• [What is required] Write out everything from the beginning of the records down to the line containing "will click(296, 66)." as a numbered list, with blank lines left out.

* start Data supplied *

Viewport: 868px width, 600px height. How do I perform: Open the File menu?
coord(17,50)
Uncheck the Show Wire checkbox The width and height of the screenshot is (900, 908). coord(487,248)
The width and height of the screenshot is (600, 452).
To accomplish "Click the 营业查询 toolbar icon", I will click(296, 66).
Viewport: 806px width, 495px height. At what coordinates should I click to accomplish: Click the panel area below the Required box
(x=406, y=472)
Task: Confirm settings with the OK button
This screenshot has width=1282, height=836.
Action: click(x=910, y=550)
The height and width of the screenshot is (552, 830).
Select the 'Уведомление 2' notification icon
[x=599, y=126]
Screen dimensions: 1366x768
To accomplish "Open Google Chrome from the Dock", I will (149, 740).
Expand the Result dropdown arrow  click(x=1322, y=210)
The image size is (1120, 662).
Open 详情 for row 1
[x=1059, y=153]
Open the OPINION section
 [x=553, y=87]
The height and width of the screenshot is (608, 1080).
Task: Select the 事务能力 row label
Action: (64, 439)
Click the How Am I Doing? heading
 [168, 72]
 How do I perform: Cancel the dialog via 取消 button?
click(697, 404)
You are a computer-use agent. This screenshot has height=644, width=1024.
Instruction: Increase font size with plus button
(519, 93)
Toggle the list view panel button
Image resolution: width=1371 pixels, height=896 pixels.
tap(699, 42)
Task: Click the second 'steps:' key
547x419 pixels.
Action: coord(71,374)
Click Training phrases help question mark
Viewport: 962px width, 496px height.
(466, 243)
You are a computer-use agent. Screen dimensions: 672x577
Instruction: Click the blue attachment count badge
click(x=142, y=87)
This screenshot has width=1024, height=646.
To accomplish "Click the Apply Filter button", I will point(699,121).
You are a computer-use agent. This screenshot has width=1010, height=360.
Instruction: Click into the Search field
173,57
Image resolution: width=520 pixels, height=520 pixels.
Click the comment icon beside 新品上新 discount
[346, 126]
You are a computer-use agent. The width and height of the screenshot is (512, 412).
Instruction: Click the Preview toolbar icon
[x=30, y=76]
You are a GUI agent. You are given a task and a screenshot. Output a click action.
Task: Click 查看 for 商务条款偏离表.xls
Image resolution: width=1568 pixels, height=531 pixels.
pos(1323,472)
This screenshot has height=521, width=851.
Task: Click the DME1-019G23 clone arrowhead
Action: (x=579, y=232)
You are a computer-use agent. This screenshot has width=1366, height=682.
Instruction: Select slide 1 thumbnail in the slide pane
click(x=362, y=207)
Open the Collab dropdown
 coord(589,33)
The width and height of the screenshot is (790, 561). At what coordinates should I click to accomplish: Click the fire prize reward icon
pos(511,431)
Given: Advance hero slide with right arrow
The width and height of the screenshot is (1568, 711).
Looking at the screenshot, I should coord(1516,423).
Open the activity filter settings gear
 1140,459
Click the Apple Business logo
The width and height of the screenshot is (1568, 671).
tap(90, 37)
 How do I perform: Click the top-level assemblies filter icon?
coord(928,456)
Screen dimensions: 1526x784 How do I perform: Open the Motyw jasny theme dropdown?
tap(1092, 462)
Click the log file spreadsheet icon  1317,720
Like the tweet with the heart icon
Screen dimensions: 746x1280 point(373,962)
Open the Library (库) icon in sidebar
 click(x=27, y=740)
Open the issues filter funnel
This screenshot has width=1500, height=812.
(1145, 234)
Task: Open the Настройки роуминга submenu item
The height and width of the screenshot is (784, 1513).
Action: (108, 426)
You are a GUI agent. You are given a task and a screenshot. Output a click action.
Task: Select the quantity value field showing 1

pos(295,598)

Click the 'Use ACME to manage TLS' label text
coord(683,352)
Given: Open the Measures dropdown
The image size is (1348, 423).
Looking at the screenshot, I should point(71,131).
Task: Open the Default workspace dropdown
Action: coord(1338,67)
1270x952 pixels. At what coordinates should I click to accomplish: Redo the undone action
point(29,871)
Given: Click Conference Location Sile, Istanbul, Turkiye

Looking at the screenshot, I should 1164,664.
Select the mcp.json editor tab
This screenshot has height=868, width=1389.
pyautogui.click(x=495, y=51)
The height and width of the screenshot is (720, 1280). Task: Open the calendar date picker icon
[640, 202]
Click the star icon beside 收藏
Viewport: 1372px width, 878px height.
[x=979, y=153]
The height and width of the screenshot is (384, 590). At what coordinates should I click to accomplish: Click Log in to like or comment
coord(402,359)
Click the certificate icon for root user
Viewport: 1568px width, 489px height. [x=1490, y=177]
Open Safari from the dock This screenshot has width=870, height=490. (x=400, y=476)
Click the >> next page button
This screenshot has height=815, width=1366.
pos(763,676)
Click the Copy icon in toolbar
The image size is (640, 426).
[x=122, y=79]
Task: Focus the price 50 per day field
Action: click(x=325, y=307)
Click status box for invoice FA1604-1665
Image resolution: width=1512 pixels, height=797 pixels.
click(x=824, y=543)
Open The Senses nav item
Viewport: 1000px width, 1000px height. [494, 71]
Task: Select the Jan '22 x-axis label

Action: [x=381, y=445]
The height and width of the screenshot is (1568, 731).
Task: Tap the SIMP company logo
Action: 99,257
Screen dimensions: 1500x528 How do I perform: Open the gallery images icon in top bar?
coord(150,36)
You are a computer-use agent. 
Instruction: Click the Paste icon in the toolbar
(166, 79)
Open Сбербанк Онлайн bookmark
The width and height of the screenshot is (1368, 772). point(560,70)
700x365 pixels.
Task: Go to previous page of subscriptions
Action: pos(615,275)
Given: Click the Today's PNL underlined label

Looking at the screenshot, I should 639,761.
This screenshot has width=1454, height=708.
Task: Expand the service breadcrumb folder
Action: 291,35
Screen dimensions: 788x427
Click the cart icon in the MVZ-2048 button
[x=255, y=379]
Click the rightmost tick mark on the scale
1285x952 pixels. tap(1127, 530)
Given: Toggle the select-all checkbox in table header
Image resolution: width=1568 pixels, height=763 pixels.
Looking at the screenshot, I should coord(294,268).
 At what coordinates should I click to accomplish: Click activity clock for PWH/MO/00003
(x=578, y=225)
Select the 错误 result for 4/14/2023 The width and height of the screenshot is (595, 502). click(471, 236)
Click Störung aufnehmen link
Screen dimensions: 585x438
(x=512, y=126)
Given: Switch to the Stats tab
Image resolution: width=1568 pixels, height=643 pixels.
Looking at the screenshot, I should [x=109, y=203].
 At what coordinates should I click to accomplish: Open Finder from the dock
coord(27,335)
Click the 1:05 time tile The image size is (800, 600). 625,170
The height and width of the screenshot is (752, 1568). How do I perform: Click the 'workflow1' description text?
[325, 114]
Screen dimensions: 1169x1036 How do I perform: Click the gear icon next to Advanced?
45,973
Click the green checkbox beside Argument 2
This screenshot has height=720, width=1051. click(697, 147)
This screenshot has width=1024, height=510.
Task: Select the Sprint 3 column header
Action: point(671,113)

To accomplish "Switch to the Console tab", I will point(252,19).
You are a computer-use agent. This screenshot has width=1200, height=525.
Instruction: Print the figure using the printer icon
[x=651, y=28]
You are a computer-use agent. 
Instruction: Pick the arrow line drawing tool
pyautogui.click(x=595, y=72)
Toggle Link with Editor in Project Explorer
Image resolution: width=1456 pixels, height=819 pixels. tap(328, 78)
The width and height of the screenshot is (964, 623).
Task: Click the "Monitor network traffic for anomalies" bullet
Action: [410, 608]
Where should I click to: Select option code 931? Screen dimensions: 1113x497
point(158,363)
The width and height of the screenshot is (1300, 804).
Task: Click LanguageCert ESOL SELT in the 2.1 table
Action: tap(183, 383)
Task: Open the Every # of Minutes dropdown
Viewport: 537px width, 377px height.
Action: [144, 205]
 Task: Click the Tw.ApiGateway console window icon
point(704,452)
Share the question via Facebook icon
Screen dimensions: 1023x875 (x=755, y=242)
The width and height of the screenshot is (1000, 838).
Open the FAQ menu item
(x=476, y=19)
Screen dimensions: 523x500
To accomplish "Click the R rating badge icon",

* end Data supplied *

• [Worked answer]
1. Viewport: 868px width, 600px height. How do I perform: Open the File menu?
2. coord(17,50)
3. Uncheck the Show Wire checkbox The width and height of the screenshot is (900, 908). coord(487,248)
4. The width and height of the screenshot is (600, 452).
5. To accomplish "Click the 营业查询 toolbar icon", I will click(296, 66).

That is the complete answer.